What should Sammael be? Man … goat … dog … axe … ant … moon …

“For God's sake, hurry up,” snapped Sammael after about a minute of silence. But perhaps it had been longer than that.

“I … I … I…” Danny saw the look in Sammael's hard, narrow eyes and clung desperately to what he might have been thinking. What was the devil on earth? What was the wickedest, hardest, most evil thing he could possibly think of? What did he fear most, apart from this indescribable being before him with its long fingers, twitching foot, and blazing eyes?

Nothing. He could think of nothing. In his eleven years of life, so many things had terrified him: large dogs, dark corners, the door to the headmaster's office, shooting stars that might have been meteors, his father's anger, things hiding in alleyways, under beds, behind the open doors of unlit rooms. But this was a different kind of fear, a hopeless fear that if he was wrong, if he gave Sammael a stupid answer, all would be forever awful and that would be the last word on the matter.

Danny found he was beginning to sweat.

“Come on,” drawled Sammael, looking bored. “If you're going to make me into a devil, you must have some idea of what I look like. If not, how can you fear me enough to want me dead?”

Danny's heart began to rush a little faster as if it knew the end might be near and it was trying to squeeze in as many beats as possible before it fell silent. His palms were soggy. What was it he was supposed to be answering?

“Okay, I'll give you until the count of three. One,” said Sammael, his voice dangerously quiet. “Two.”

“No … wait…” said Danny helplessly, sure he could no longer breathe.

“Wait? For what? What's the problem here? Are you not
sure
? Are you telling me you want to look at what I
really
am?”

“You're evil!” Danny managed to gasp. “I know that!”

“Oh, Danny,” said Sammael. “You're so disappointing. Well, we'd better get on with it, then. We've had one and two. What comes after that?”

“No, wait. Wait!”

“Three,” said Sammael. “Time's up.”

*   *   *

Danny's eyes snapped open, and he threw his arms over his chest, clutching his shoulders to shield himself. The light outside was fading. There was nobody else in the barn except Tom. Something was happening inside his head that he didn't like at all.

He crawled over to Tom.

“Wake up! Wake up! We've got to go!”

Tom started, grabbed at something, and thrust it toward Danny. Cold metal grazed Danny's cheek; he jerked his head backwards and stared. The fading light from the doorway flashed, once, on the quivering tines of a pitchfork.

“Jesus! What…”

“Danny! You scared me! Sorry!” Tom sat up and brought the pitchfork away from Danny's face. “What time is it? Where is this?”
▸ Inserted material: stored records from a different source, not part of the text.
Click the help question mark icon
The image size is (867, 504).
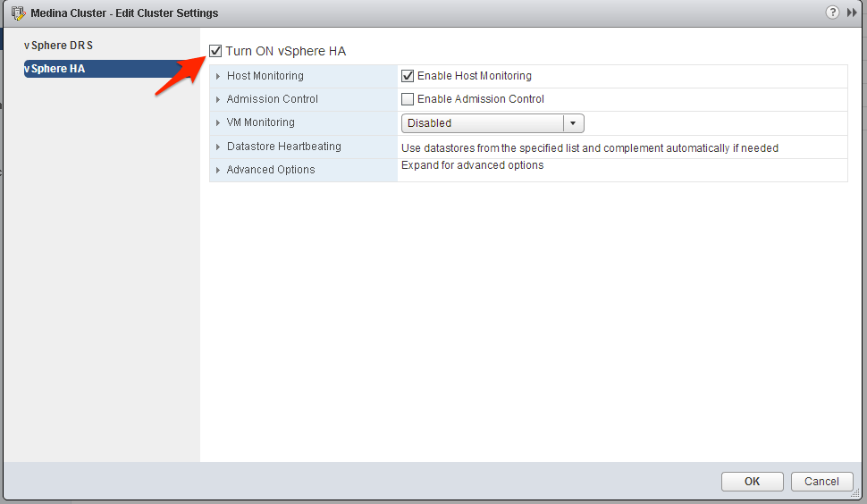(833, 13)
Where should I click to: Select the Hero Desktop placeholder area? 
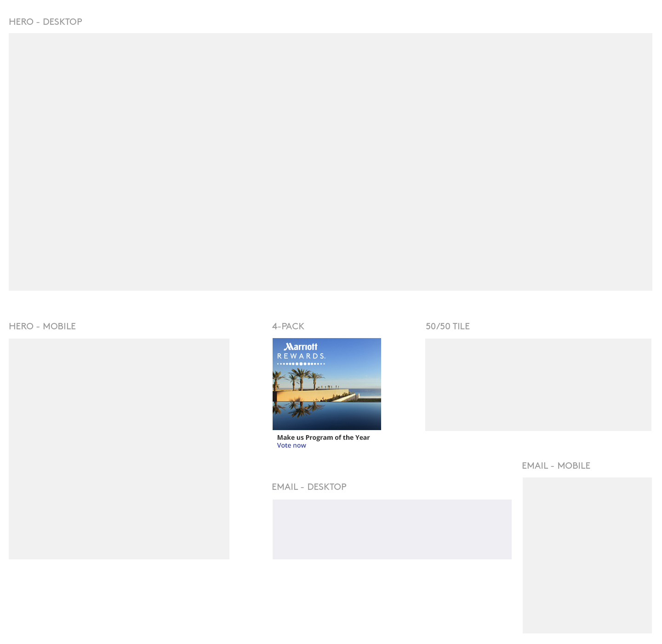330,162
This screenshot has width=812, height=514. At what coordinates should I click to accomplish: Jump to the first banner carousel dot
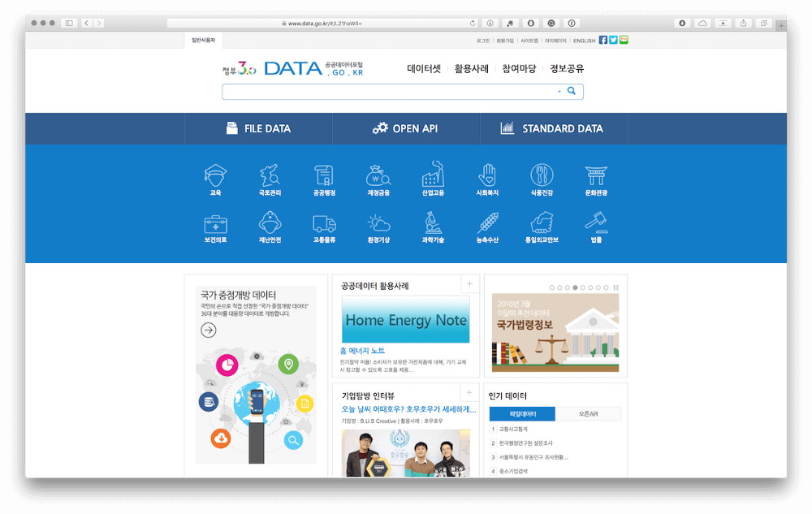click(x=552, y=287)
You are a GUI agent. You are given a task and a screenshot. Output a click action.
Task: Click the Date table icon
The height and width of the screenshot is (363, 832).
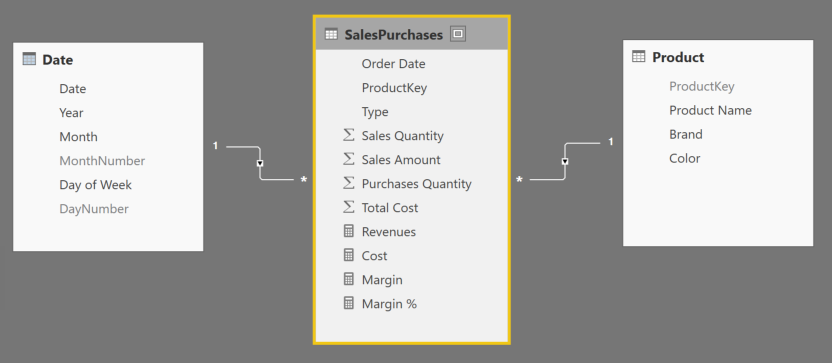(x=29, y=59)
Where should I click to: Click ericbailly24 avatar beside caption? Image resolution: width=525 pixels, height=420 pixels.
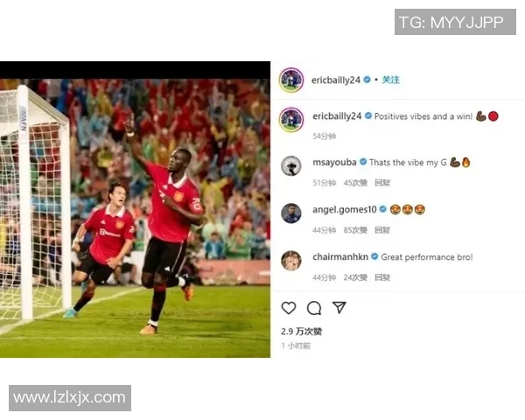coord(291,120)

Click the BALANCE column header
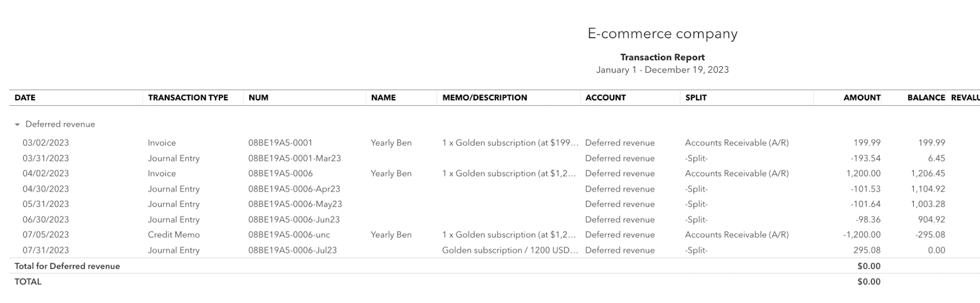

Danny edged back a little farther, although he was safe enough now. “We're still in the barn. You fell asleep. We both fell asleep.”

“Damn! Is it … what time is it?”

“I dunno. Late. But we've got to go—the swallows went ages ago. We need to get to Sentry Hill.”

“We need to get home. I promised Mum we'd be back by suppertime. She's done enough worrying.”

Tom began to move stiffly to his feet, clambering past Danny toward the doorway. Outside, he looked up at the darkening sky. Far above, the stars were beginning to glitter.

Danny came to stand beside him. “We can't stop now. It's nearly the end. It's got to be.”

“Swallows won't fly through the night,” Tom tried again. “They'll have gone to roost somewhere. They won't move again until the morning.”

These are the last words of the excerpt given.